State Space Models and Mamba

Introduction

Standard Attention has $O(L^2)$ computational complexity ( $L$ = sequence length), and the KV cache grows linearly with sequence length during inference. A 100K-token context means the Attention matrix has $10^{10}$ elements — memory and compute costs become an unavoidable bottleneck.

RNNs seem like a solution: $O(1)$ inference complexity, requiring only a fixed-size hidden state per step.
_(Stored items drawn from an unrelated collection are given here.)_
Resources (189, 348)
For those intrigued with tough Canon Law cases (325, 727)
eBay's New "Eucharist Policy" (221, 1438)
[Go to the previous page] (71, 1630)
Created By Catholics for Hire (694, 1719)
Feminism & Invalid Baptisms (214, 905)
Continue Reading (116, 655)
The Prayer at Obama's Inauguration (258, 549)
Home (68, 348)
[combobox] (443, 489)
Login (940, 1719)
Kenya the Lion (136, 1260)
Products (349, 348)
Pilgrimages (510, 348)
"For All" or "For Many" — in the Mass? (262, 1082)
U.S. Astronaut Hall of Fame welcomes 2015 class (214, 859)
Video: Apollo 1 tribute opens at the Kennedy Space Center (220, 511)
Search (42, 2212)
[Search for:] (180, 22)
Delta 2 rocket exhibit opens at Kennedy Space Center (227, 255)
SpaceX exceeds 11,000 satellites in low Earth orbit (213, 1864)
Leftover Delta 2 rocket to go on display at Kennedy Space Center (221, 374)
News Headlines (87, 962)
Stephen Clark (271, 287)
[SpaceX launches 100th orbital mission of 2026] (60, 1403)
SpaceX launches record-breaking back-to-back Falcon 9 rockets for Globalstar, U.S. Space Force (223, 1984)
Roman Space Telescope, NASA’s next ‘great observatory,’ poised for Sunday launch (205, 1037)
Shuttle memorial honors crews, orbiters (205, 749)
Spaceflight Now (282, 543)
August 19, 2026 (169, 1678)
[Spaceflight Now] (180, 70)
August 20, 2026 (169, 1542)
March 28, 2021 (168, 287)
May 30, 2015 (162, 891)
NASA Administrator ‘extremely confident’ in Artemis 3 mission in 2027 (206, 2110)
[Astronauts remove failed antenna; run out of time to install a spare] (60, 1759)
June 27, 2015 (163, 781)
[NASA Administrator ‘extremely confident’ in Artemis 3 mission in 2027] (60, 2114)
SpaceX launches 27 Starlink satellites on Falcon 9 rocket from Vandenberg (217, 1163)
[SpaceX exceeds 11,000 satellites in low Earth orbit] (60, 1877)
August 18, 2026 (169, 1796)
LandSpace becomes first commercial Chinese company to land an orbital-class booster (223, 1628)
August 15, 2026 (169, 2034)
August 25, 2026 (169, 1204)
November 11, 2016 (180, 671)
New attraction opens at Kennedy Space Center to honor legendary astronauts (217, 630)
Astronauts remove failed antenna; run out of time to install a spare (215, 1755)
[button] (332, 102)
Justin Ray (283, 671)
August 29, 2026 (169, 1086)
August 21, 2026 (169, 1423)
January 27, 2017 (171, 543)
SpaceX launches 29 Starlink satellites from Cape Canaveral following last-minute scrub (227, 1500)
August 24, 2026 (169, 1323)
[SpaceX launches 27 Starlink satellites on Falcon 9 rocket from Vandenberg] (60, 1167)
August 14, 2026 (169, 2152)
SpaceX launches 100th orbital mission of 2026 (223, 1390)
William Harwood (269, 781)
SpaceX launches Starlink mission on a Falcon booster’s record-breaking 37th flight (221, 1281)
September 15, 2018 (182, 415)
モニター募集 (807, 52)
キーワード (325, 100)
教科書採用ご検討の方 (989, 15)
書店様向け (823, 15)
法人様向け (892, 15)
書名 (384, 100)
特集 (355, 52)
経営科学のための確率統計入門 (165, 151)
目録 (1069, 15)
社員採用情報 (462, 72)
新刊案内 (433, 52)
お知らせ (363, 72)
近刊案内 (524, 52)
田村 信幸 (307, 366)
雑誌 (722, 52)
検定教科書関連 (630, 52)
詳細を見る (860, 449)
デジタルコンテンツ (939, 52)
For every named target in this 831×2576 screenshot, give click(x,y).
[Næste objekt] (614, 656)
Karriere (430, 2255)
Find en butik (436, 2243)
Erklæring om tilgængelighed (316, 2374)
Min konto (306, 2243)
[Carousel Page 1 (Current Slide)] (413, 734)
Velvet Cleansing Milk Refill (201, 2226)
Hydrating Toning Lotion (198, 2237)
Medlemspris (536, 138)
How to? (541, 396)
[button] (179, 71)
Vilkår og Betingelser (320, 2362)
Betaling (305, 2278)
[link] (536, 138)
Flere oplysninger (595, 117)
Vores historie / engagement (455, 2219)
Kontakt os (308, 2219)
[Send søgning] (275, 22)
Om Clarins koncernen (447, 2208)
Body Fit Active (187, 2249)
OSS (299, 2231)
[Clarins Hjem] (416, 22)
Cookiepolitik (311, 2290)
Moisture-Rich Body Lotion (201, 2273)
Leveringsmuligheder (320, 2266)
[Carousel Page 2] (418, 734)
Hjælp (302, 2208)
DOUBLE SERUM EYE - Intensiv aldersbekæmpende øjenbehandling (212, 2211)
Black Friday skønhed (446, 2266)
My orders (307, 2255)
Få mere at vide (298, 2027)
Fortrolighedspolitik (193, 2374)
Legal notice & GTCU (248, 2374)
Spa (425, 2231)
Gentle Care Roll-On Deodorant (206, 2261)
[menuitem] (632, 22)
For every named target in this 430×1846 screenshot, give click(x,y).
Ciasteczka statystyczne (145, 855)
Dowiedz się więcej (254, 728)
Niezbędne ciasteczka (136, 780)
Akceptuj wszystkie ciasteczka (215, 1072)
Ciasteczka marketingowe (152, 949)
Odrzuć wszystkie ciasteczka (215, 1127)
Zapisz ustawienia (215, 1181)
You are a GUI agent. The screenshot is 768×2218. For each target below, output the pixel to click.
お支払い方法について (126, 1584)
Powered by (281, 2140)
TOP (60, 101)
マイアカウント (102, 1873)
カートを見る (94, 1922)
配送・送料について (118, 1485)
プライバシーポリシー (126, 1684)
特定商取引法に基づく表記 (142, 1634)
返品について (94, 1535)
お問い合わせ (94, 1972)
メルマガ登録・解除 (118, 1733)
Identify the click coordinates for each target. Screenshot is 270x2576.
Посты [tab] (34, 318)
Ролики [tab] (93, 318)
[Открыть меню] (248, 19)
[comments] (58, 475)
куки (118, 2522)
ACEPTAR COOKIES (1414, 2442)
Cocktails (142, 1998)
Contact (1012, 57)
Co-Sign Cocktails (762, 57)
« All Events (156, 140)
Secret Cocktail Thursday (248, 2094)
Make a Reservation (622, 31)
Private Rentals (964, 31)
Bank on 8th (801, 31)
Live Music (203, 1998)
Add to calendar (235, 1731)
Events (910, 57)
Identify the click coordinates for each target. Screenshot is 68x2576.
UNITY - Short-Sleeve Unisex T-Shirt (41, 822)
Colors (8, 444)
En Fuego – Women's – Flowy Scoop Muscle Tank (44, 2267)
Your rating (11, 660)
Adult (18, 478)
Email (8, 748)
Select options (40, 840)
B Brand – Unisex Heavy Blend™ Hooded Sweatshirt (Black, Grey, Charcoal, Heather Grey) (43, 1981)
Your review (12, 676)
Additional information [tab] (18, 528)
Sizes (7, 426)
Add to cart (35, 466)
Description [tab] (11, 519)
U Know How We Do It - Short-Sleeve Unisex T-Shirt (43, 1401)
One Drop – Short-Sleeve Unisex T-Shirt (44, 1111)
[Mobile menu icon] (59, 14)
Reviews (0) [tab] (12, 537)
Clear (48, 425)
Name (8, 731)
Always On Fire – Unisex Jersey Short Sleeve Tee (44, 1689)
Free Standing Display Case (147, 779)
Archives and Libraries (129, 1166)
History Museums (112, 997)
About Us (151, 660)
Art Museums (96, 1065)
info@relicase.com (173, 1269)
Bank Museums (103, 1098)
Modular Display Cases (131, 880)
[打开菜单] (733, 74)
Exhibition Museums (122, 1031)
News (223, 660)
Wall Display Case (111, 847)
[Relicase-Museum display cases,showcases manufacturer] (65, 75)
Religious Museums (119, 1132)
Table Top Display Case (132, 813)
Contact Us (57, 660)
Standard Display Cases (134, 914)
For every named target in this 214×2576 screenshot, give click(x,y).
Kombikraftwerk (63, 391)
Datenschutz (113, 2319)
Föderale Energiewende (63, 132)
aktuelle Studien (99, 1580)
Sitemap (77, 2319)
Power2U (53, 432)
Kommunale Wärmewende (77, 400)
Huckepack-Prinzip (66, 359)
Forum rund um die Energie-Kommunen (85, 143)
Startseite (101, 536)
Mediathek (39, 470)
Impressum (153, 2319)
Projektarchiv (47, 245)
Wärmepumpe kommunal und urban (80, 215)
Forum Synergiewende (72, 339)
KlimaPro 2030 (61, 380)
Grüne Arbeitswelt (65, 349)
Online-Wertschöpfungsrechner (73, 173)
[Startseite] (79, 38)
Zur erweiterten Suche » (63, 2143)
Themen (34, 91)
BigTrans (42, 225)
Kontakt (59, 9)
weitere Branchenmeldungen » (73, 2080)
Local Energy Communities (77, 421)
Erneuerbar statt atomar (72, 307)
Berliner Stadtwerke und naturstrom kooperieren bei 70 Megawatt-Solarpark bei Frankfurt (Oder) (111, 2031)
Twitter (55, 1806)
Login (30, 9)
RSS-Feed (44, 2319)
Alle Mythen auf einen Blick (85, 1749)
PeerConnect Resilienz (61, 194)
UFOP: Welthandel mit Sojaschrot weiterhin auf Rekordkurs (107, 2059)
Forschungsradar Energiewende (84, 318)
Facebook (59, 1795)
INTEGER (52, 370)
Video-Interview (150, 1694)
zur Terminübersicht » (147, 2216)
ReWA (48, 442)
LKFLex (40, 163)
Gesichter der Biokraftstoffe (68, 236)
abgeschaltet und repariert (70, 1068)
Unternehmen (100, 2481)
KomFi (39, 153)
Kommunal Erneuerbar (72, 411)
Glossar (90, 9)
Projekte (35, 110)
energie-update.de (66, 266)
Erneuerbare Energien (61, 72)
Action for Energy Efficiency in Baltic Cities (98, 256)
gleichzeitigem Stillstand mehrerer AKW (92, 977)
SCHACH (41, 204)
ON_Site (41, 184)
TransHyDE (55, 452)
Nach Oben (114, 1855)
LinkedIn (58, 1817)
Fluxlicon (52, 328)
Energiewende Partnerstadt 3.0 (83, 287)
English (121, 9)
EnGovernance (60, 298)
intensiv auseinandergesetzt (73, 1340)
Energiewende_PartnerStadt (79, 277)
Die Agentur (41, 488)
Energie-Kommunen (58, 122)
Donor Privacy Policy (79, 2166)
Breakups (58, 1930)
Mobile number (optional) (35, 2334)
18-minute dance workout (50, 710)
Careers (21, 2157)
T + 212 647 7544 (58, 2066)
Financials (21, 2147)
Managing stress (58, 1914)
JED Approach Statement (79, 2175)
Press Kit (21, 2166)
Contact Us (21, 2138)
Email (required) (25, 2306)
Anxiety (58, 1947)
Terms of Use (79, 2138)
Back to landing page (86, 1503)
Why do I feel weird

But traditional RNNs have two fatal weaknesses: (1) vanishing/exploding gradients prevent learning long-range dependencies; (2) the inherently sequential nature of step-by-step recursion makes training unparallelizable.

Is there an approach that solves both problems simultaneously — parallelizable training (like Attention) + $O(1)$ inference (like RNNs) + theoretically learnable arbitrary long-range dependencies? State Space Models (SSMs) are exactly such an approach. Originating from control theory and signal processing, the core idea is to compress the entire history of a sequence into a fixed-size state vector, updating the state for each new token rather than looking back over the full history. The key SSM evolution: HiPPO (2020) → S4 (2021) → H3 (2022) → Mamba (2023) → Mamba-2 (2024).

1. Continuous State Space Models

The mathematical foundation of SSMs is a continuous-time linear dynamical system:

\dot{x}(t) = Ax(t) + Bu(t), \quad y(t) = Cx(t) + Du(t)

Here $u(t)$ is the input signal, $x(t) \in \mathbb{R}^N$ is the hidden state, and $y(t)$ is the output. Matrix $A \in \mathbb{R}^{N \times N}$ governs how the state evolves, $B \in \mathbb{R}^{N \times 1}$ controls how input is written into the state, and $C \in \mathbb{R}^{1 \times N}$ controls how the output is read from the state.

The $D$ term is a direct feedforward connection (skip connection). In S4 and Mamba implementations, it is typically set to 0 or identity, and does not affect the core SSM dynamics — we omit it hereafter.

Intuition: The state $x$ is a “compressed history summary.” Unlike Attention — which looks back over the entire token sequence at every step — an SSM maintains only a fixed-size state, with all historical information compressed into these $N$ dimensions. Think of it as a “filter with memory”: the input signal passes through the system, gets remembered and mixed by the state, then produces the output.

The above is the simplest single-input single-output (SISO) form. In practice, the SSM runs independently on each feature dimension $D$ of the model (similar to depth-wise convolution).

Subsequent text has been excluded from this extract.